Written exercise 1 ->
In the first-job passage, which costs does the sentence about suddenly wanting a car name as coming with it?
Written exercise 2 ->
Duplicate the first-job passage from "But that wasn't" up to and including "are they ?)".

Text block ->
Now remember the day you got your first job, you probably thought wow! All this money, you'll never be able to spend it all! And it is a lot of money compared to the population of the earth, half of whom make less than 1700$us/year (high estimate), a teenager in the United States really does make a lot of money.

But that wasn't enough, was it ? Your appetites grew, you suddenly wanted a car, and that means gasoline, insurance, oil changes, and you wanted more stereo equipment, a car stereo, more clothing, blah blah blah

Before you knew it that job you had wasn't paying so much anymore, suddenly you had expenses, reasons to spend your income, and you weren't free to just leave the job anymore or you'd have to give up the car. Welcome to the world most people live in, a world where they are enslaved by their own appetite for consumer goods. Once you fall into it, you *have *to work, you don't have a choice anymore, at least not in your own mind. Gone is the freedom you enjoyed as a teenager, those carefree days, gone forever!! (or are they ?)

Target position records:
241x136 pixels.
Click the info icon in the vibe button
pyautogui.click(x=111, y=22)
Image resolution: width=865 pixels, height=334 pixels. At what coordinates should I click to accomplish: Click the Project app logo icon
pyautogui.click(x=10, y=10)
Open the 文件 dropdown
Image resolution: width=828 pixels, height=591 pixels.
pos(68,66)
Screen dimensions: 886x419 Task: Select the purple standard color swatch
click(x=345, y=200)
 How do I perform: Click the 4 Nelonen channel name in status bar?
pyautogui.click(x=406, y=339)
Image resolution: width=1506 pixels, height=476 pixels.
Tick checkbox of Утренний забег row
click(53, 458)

==

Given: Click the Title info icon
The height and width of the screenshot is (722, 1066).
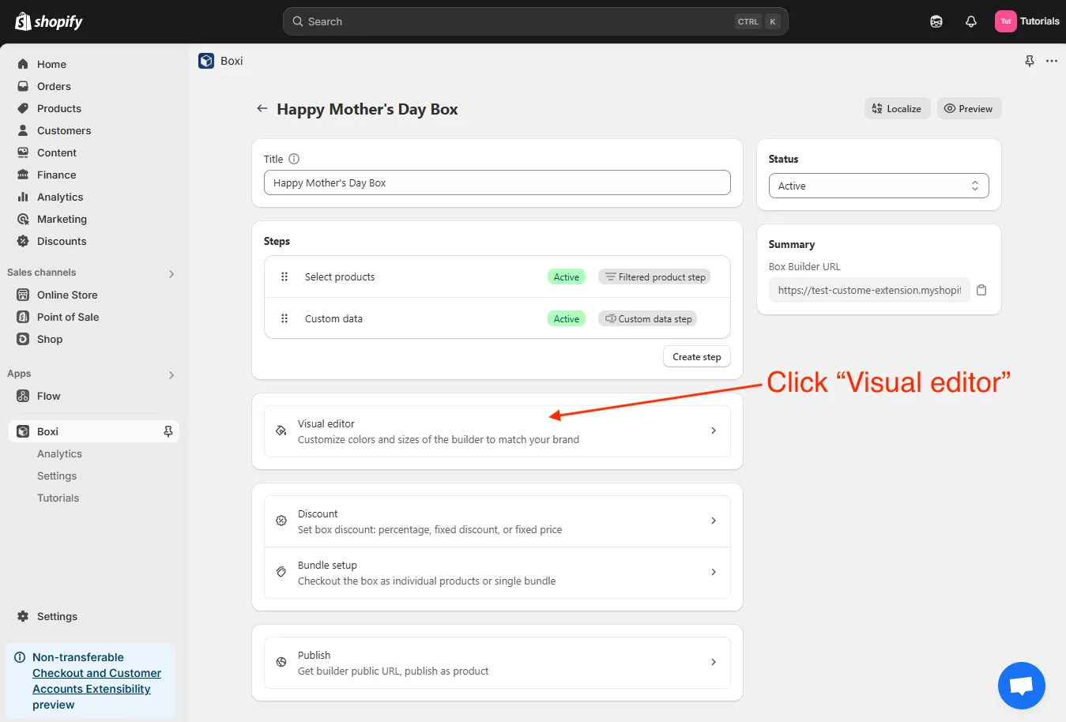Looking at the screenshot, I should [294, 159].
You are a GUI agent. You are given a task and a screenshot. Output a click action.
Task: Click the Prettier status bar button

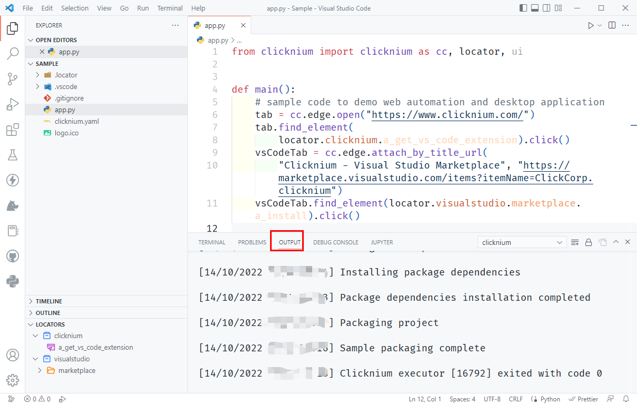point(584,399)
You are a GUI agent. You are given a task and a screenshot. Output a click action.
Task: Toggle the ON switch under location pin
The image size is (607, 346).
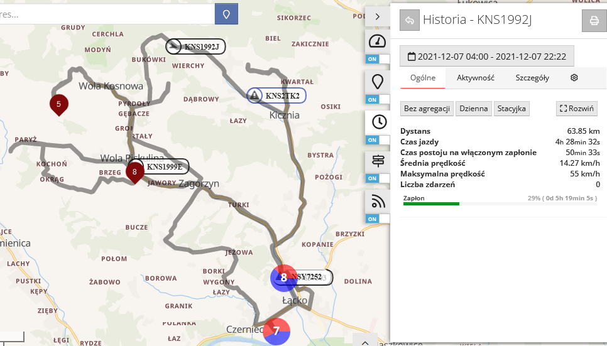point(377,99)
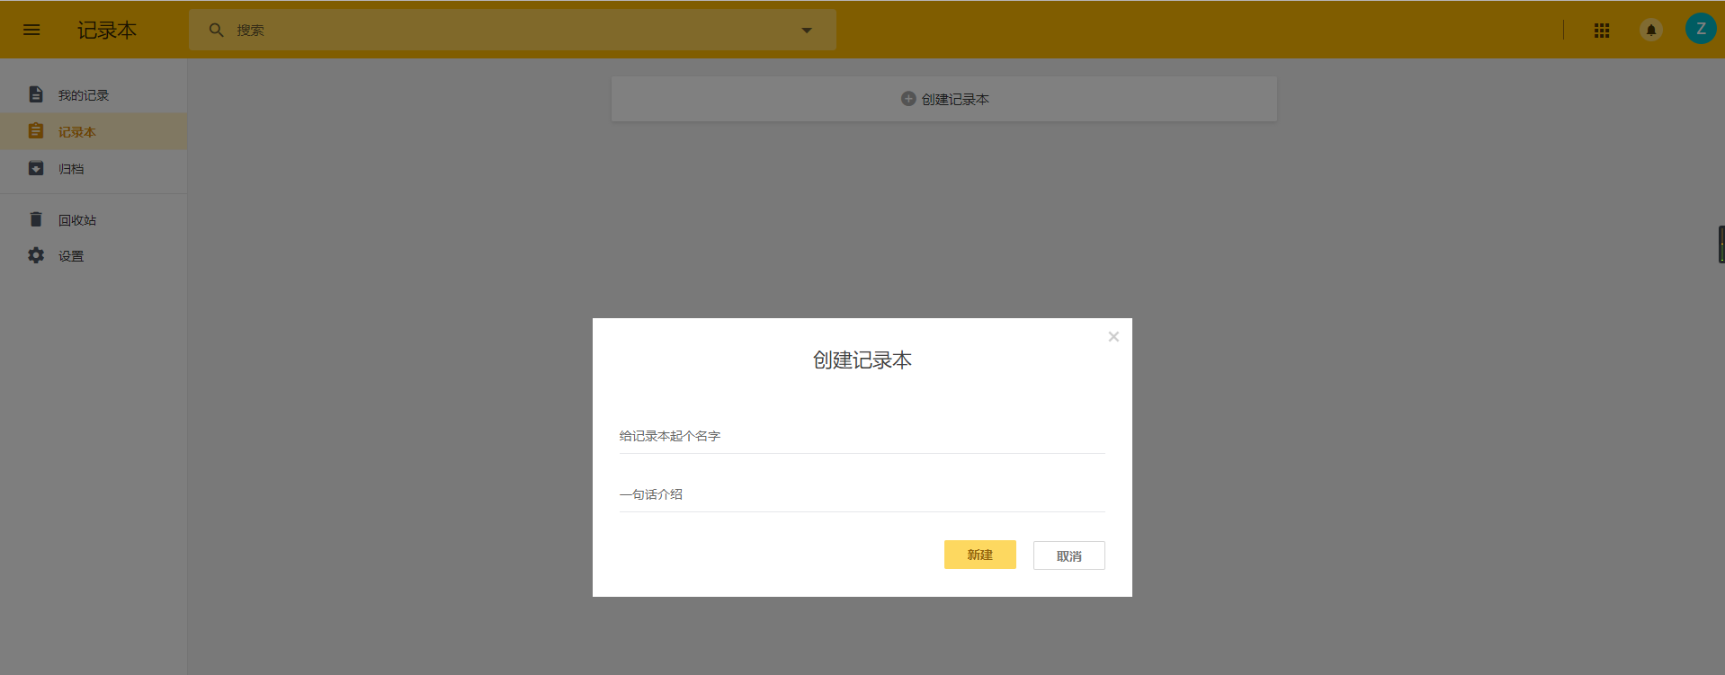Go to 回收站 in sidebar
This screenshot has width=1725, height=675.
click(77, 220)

--

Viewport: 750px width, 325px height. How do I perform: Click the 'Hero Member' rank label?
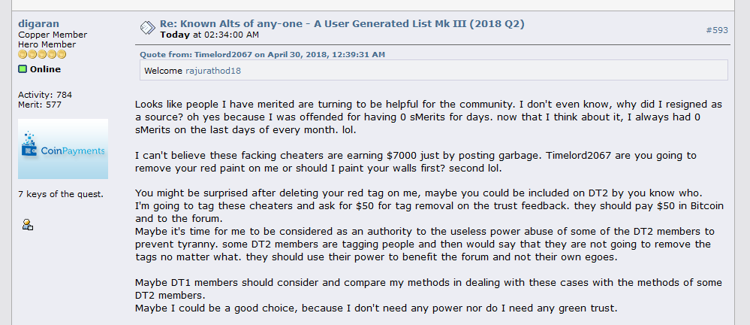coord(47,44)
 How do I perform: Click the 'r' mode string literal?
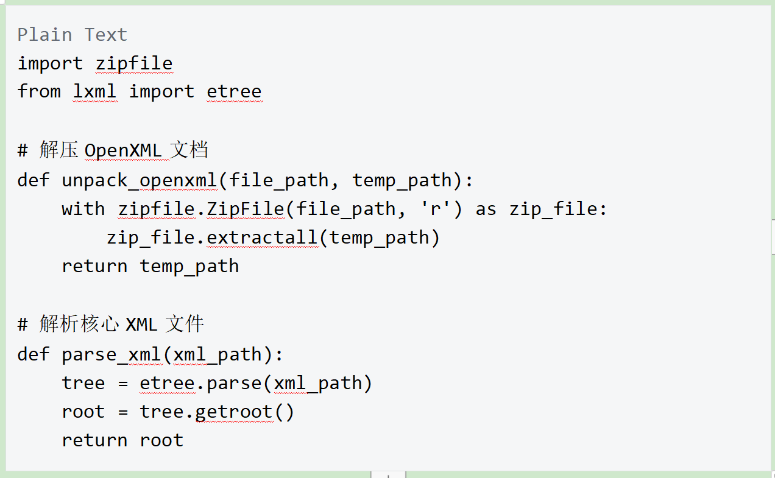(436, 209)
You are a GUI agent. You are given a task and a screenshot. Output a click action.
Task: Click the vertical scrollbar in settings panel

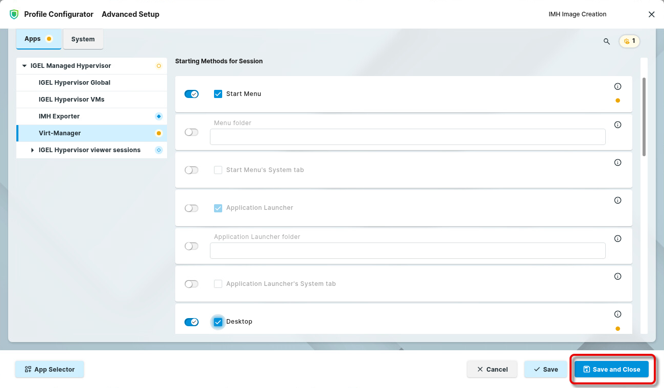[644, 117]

Output 1 ->
Gasoline, insurance, oil changes

Output 2 ->
But that wasn't enough, was it ? Your appetites grew, you suddenly wanted a car, and that means gasoline, insurance, oil changes, and you wanted more stereo equipment, a car stereo, more clothing, blah blah blah

Before you knew it that job you had wasn't paying so much anymore, suddenly you had expenses, reasons to spend your income, and you weren't free to just leave the job anymore or you'd have to give up the car. Welcome to the world most people live in, a world where they are enslaved by their own appetite for consumer goods. Once you fall into it, you *have *to work, you don't have a choice anymore, at least not in your own mind. Gone is the freedom you enjoyed as a teenager, those carefree days, gone forever!! (or are they ?)